Comment by weitendorf
17 hours ago
What makes tail recursion "special" is that there exists a semantically equivalent mutable/iterative implementation to something expressed logically as immutable/recursive. [0]
Of course, this means that the same implementation could also be directly expressed logically in a way that is mutable/iterative.
func pow(uint base, uint n): n == 0 ? return 1 : return n * pow(base, n-1)
is just
func pow(uint base, uint n): uint res = 1; for(i=0; i<n; i++){ res *= n} return res
There is no real "advantage" to, or reason to "sell" anybody on tail call recursion if you are able to easily and clearly represent both implementations, IMO. It is just a compiler/runtime optimization, which might make your code more "elegant" at the cost of obfuscating how it actually runs + new footguns from the possibility that code you think should use TCO actually not (because not all immutable + recursive functions can use TCO, only certain kinds, and your runtime may not even implement TCO in all cases where it theoretically should).

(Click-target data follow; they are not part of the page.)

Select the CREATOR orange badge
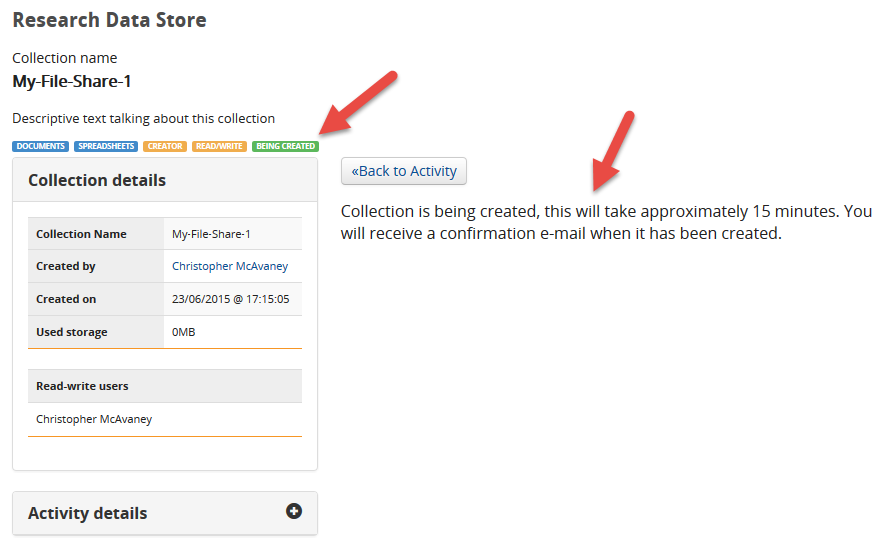This screenshot has width=885, height=548. pyautogui.click(x=165, y=146)
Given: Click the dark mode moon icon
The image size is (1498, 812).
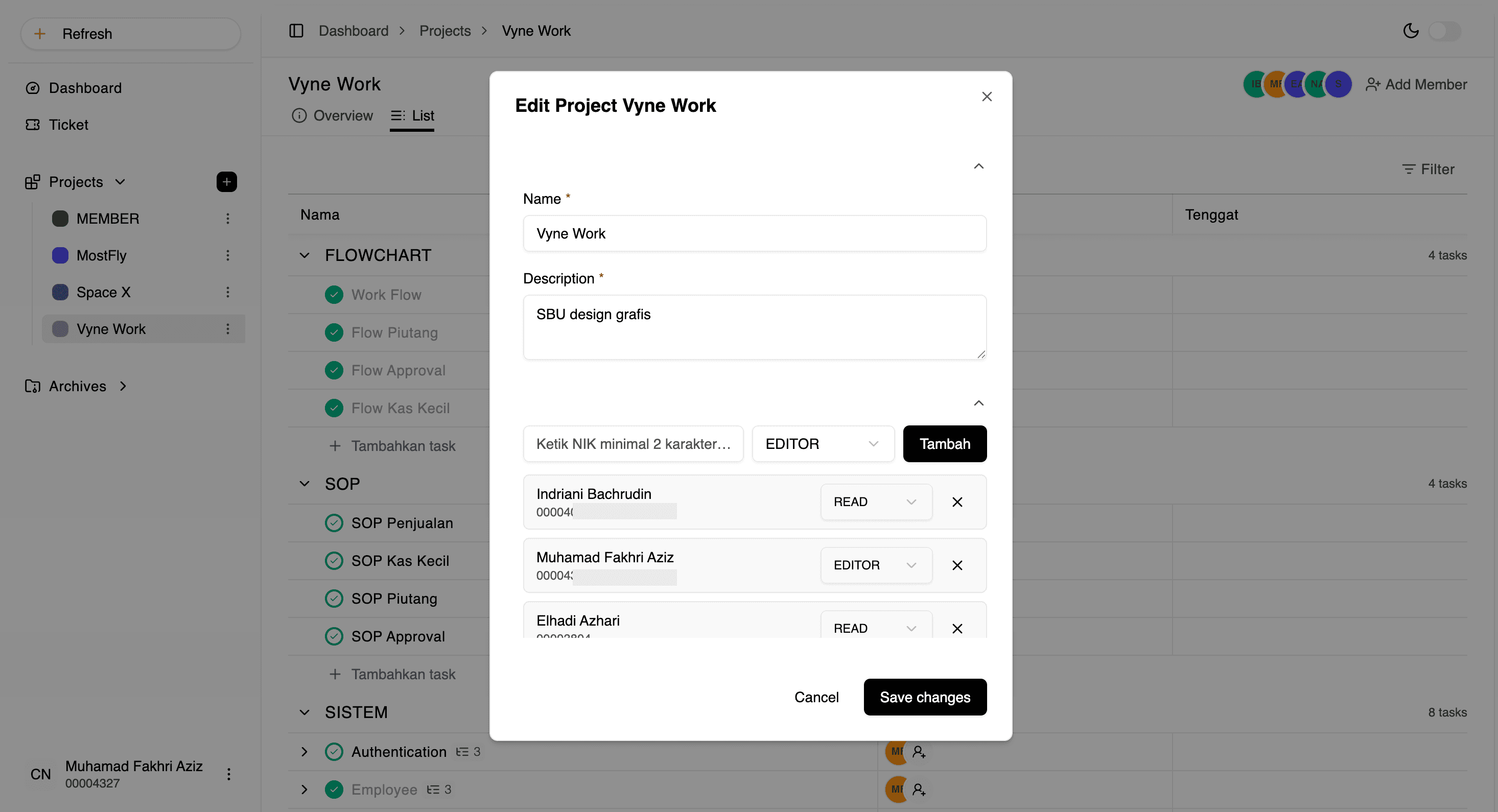Looking at the screenshot, I should point(1411,31).
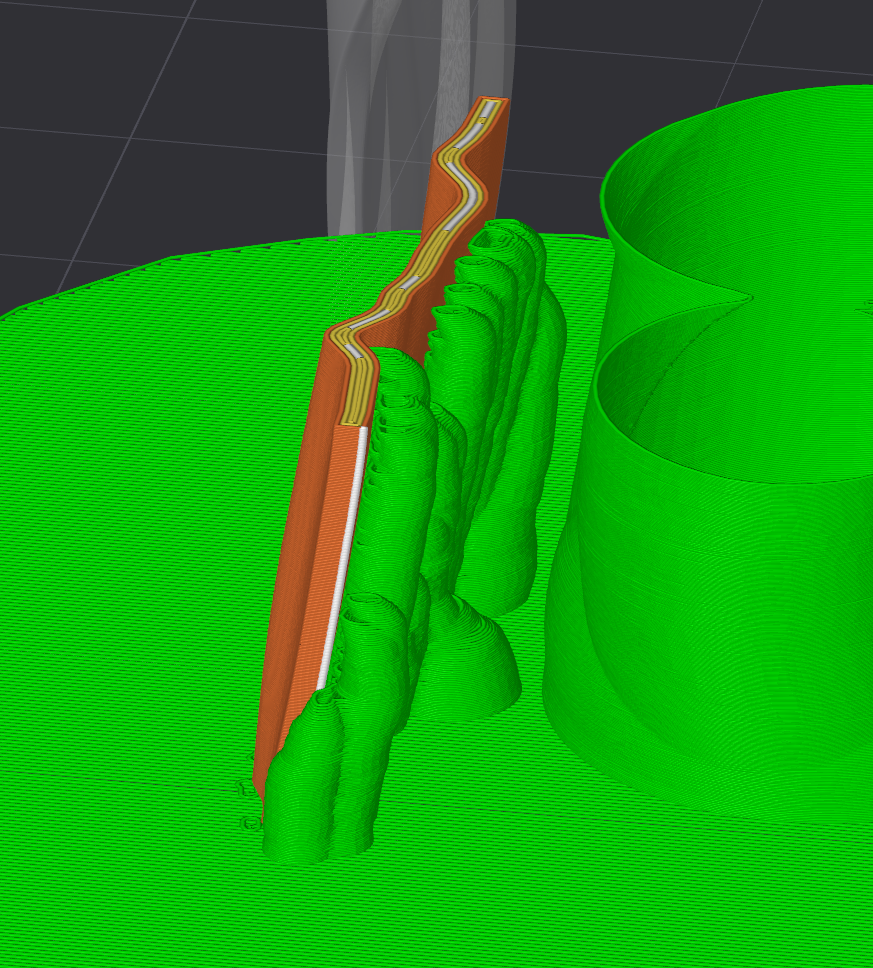Click the small green loop left of the model base

click(249, 823)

As an aside, in C++ there is something very similar to TCO called copy-elision/return-value-optimization (RVO): [1]. As with TCO it is IMO not something "buy into" or sell yourself on, it is just an optimization you can leverage when structuring your code in a way similar to what the article calls "continuation passing style". And just like TCO, RVO is neat but IMO slightly dangerous because it relies on implicit compiler/runtime optimizations that can be accidentally disabled or made non-applicable as code changes: if someone wanders in and makes small semantic to changes to my code relying on RVO/TCO for performance they could silently break something important.
[0] EXCEPT in practice all implementation differences/optimizations introduce observable side effects that can otherwise impact program correctness or semantics. For example, a program could (perhaps implicitly) rely on the fact that it errors out due to stack overflow when recursing > X times, and so enabling TCO could cause the program to enter new/undesirable states; or a program could rely on a functin F making X floating point operations taking at least Y cycles in at least Z microseconds, and not function properly when F takes less than Z microseconds after enabling vectorization. This is Hyrum's Law [2].
[1] https://en.wikipedia.org/wiki/Copy_elision#Return_value_opti...
RVO and URVO are slightly different from TCO in that’s the language guarantees that they are required to happen. You are correct though that small changes can accidentally turn it off unintentionally.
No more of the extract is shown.